C’est dans son canapé que Peet reçoit notre appel sur Google Peet… Pardon, Google Meet. “Un peu en fatigue“, le natif de Bruxelles est surtout en joie. Pas étonnant. Depuis la sortie de son premier album en solitaire, Mignon – non pas parce qu’il est effectivement mignon, mais parce qu’il possède ce nom de famille extraordinaire –, sorti trois jours auparavant (le vendredi 19 mars, ndlr), son téléphone ne fait que de vibrer. “Beaucoup de gens qui me donnent de la force”, lance-t-il, un sourire communicatif zébrant son fin visage.
Le canapé, principal lieu d’écriture et de composition du rappeur, qui, comme il le scande dans le cinquième morceau de la tracklist, se définit comme un “flemmard de qualité”. “Je traîne beaucoup dans mon fauteuil, dit-il en changeant l’angle de son smartphone de façon à me faire profiter de sa position bien confortable, façon dignitaire de l’empire Romain lors d’un banquet, mais ça ne l’empêche pas “d’être productif à côté, et de faire des choses tout aussi qualitatives.
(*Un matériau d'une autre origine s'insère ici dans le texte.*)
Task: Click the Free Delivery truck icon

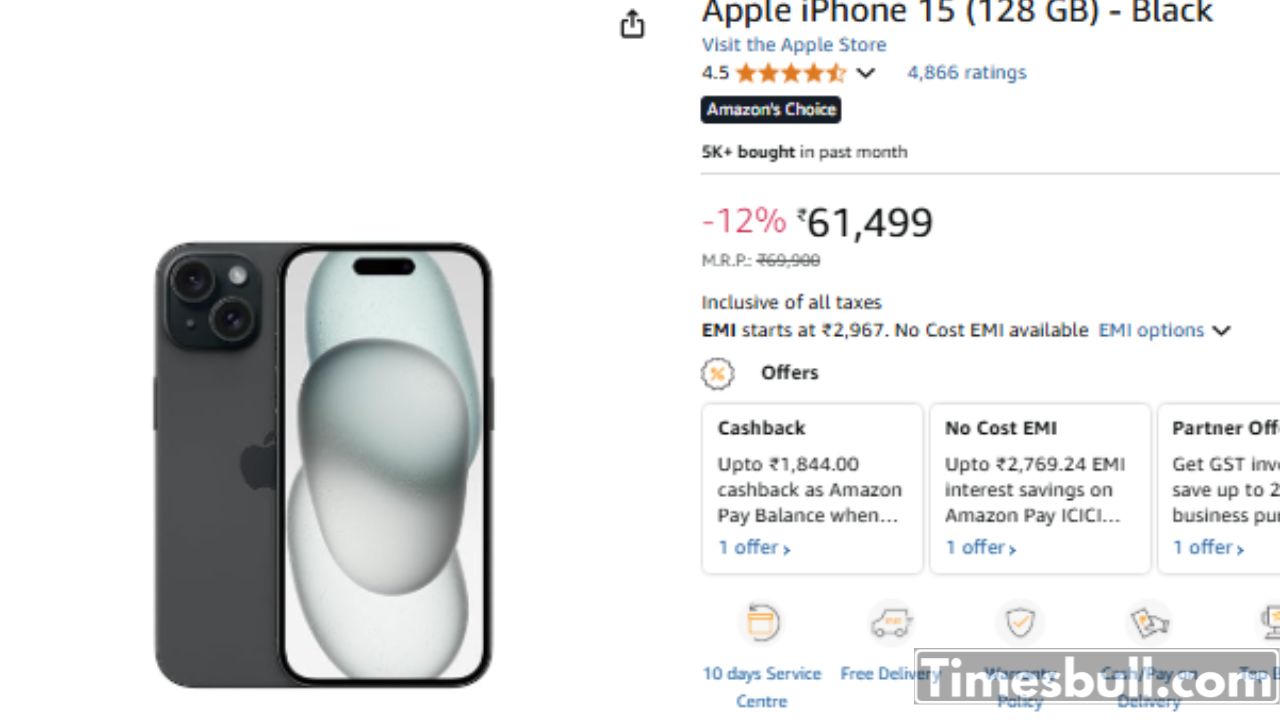Action: point(890,623)
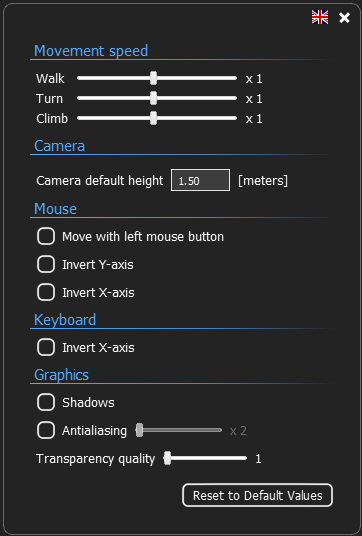Close the settings panel with X
362x536 pixels.
coord(344,17)
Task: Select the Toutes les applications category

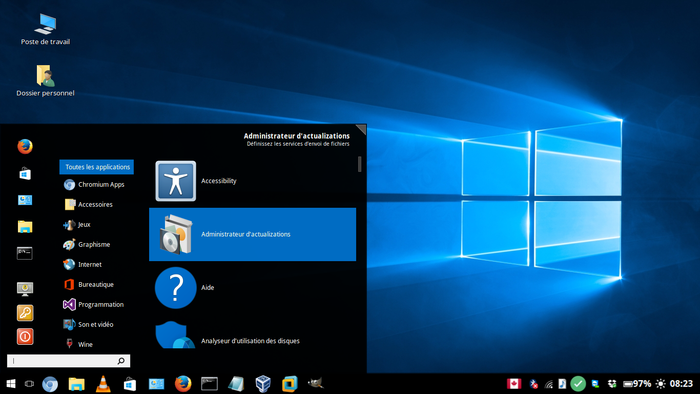Action: coord(96,167)
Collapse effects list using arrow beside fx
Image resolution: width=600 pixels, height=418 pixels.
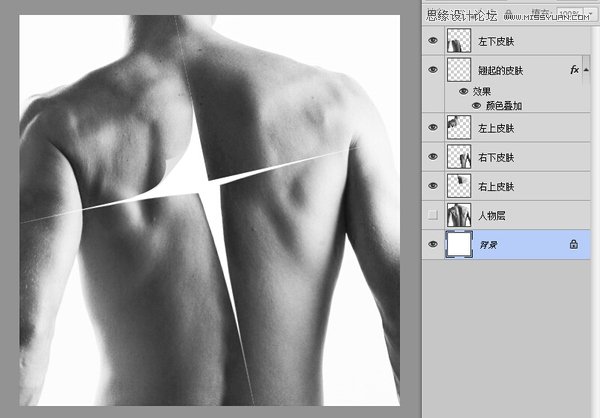tap(588, 70)
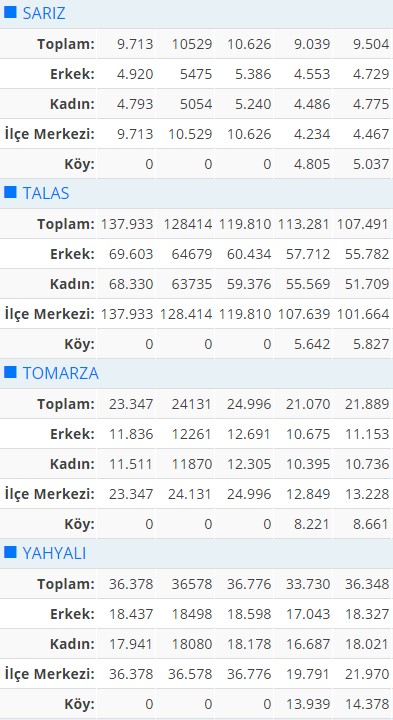Select YAHYALI Erkek value 18.437
Screen dimensions: 393x720
tap(131, 614)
Mais il faut s’accrocher avant de pouvoir y arriver, c’est comme une récompense”
Je peux me réveiller, me dire “aujourd’hui je ne fais rien”, et ça me va très bien comme ça. Y’a des gens qui ont toujours besoin de vivre à 1000 à l’heure, ça n’est pas pour moi.
Rap à contresens
À vrai dire, Pierre Mignon – le nom inscrit sur sa carte d’identité – n’est pas franchement plus flemmard que nous tous. Il est juste plus sincère. Sincérité, un mot qui résume à merveille Mignon, attachante, touchante (le morceau 17, dédié à sa mère décédée) et passionnante autobiographie sous forme d’album dans laquelle il se “met à nu, man”, comme il le plaisante en évoquant sa pochette, une photo en noire et blanc qui montre simplement son torse. Un tatouage de son nom de famille surplombe ses mains croisées.
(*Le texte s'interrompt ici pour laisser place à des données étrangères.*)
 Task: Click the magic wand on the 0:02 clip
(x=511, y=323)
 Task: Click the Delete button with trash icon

“J‘entre dans le jeu / je ne connais pas les règles / rien à foutre / Pour me démarquer faut que j’invente les miennes”. Comme il le rappait déjà en 2015 dans Smooth, Peet prend le rap-game dans le contresens le plus total. À l’heure des rappeurs-personnages (il avoue une quasi-fascination pour SCH, Hamza et Ninho, trois artistes “dans un délire génial”), de la valorisation “d’aller au bon-char” et de la drill – ce courant anglais qui parle de découper ses opps, ses ennemis, à l’Opinel – la décontraction, l’humilité et l’honnêteté de Peet apparaissent comme appartenant à un univers parralèlle. “Puis c’est difficile d’être gangsta quand tu t’appelles Mignon !”
Une honnêteté qui le voit parsemer ses lyrics des nombreuses questions existentielles qui ont toujours occupé ses méninges, comme dans Homser (À quoi l’homme sert ?/J’ai l’impression qu’il prend trop d’place dans notre atmosphère/J’crois qu’c’est l’heure de méditer/Qu’est-ce qu’on laisse à nos héritiers ?) ou Plus Fort (L’évolution c’est le but d’une vie/Pour atteindre le sommet faut plus qu’une vie/Qu’est-ce que j’en sais, j’ai pas réponse à tout/J’suis juste le fils de Michelle et Guy). Une habitude qu’il tient de son cocon familial, dans lequel “tout était affaire de communication”.
“Le jeu le plus compliqué à comprendre entre le rap et l’amour ? L’amour, mec. Le rap-jeu c’est trop facile. Tu peux mentir dans le rap-jeu, mais en amour c’est impossible !”
“Je ne me vois pas suivre la masse juste parce que c’est ça qui marche, parce que ça ne me ressemblerait pas et je n’arriverais pas à être crédible”, philosophie-t-il, tout en admettant qu’il peut être un peu frustrant de devoir conjuguer “vie professionnelle – en attendant de pouvoir vivre à cent pour cent de sa musique, il est serveur dans la pizzeria d’un de ses amis, pizzeria qui a d’ailleurs conçu une “peet-za box” en édition limitée pour la sortie du disque – et vie musicale. Ça me permet de garder un pied dans la réalité, c’est chouette aussi.”
Du 77 au solo
Né en mille-neuf-cent-nonante-deux, comme spécifié dans le premier couplet de Pierrot, Pierre Mignon découvre le rap par l’intermédiaire de son frère, qui lui fait écouter IAM, Nas, Biggie ou bien encore Oxmo Puccino. Biberonné à la old-school, c’est pourtant un collectif de français tous aussi jeunes que lui qui va lui donner envie de gratter ses premiers textes : 1995.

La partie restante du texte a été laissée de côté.